1- Une route inexplorée jusqu’au magique cercle polaire
« Personne n’était jamais monté autant au Nord dans une course ». Avant et pendant la Vendée Arctique, les neuf skippers ont tous rappelé ce constat. « On aime tous les défis un peu fous », s’amuse Sam Goodchild (MACIF Santé Prévoyance). « C’était un voyage extraordinaire, une route audacieuse », poursuit Arnaud Boissières (April Marine – recherche co-partenaire). Ils ont donc atteint le cercle polaire, une première dans une course IMOCA en résistant à des conditions virulentes. Là-haut, ils ont découvert « un environnement totalement différent » (Francesca Clapcich, 11th Hour Racing) qui « rappelle le Grand Sud » (Manu Cousin, Coup de Pouce). « Maintenant on pourra dire : ça y est, on l’a fait », s’est enthousiasmé Ambrogio Beccaria (Allagrande Mapei).

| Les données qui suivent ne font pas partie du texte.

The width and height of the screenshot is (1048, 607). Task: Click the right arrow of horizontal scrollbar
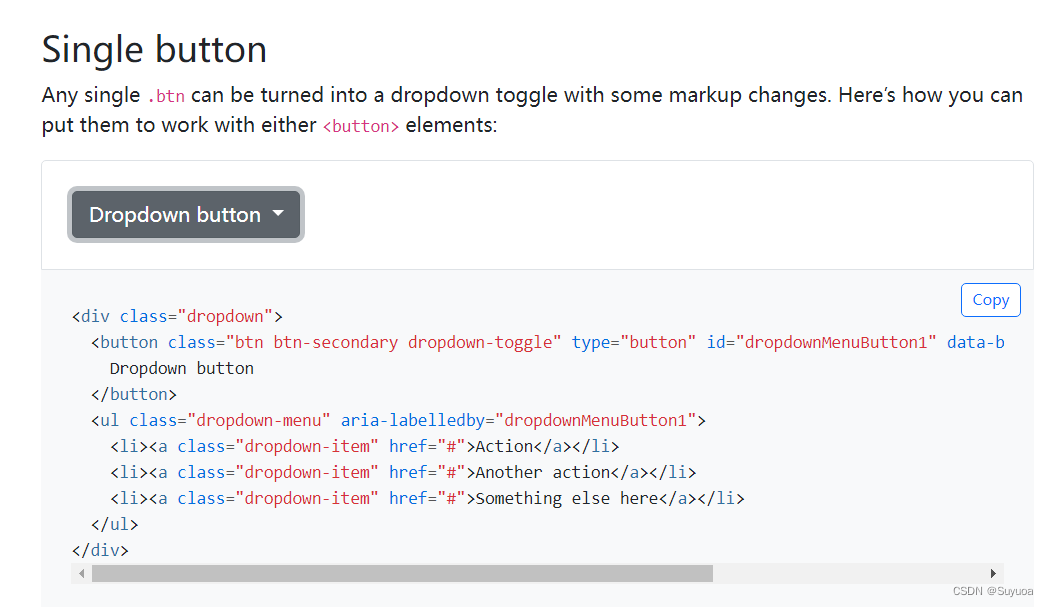993,573
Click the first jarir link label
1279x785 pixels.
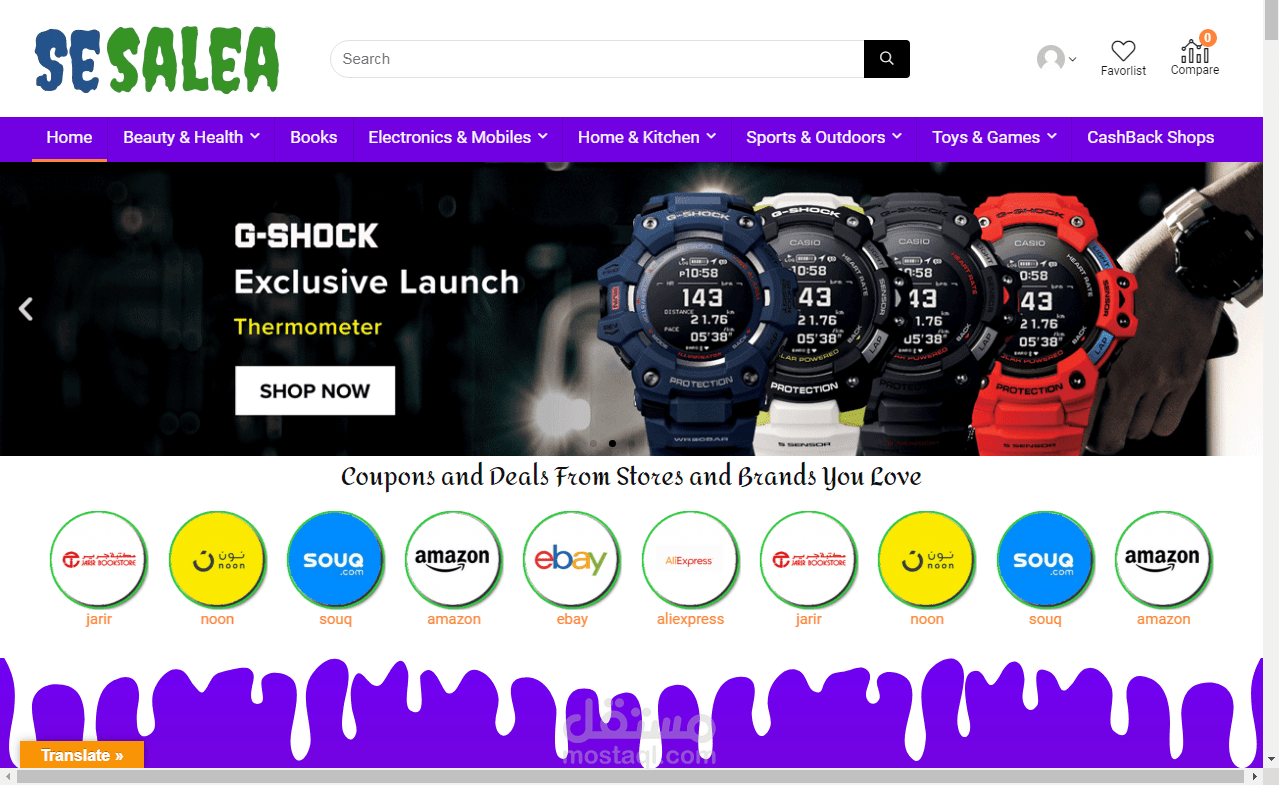click(x=99, y=619)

2- Une incroyable intensité pour un « mini-Vendée Globe »
C’est Sam Goodchild qui en parlé le premier. Après avoir franchi le cercle polaire, il a expliqué que la course était « un mini-Vendée Globe en condensé ». « On retrouve beaucoup de choses d’un tour du monde : les changements de conditions, l’eau froide, l’humidité permanente et les moments où il faut ralentir pour préserver le bateau », poursuit le marin de MACIF Santé Prévoyance. « J’ai vraiment l’impression d’avoir fait un petit tour du monde, poursuit Violette Dorange (Initiatives-Cœur). Il s’est passé énormément de choses avec beaucoup de manœuvres pour une course passionnante ». Même constat pour Élodie Bonafous (Association Petits Princes – Quéguiner) : « on a tout connu en huit jours, le vent, la pétole, la mer, le froid… Je crois sincèrement que c’est la course la plus intense que j’ai jamais disputée ».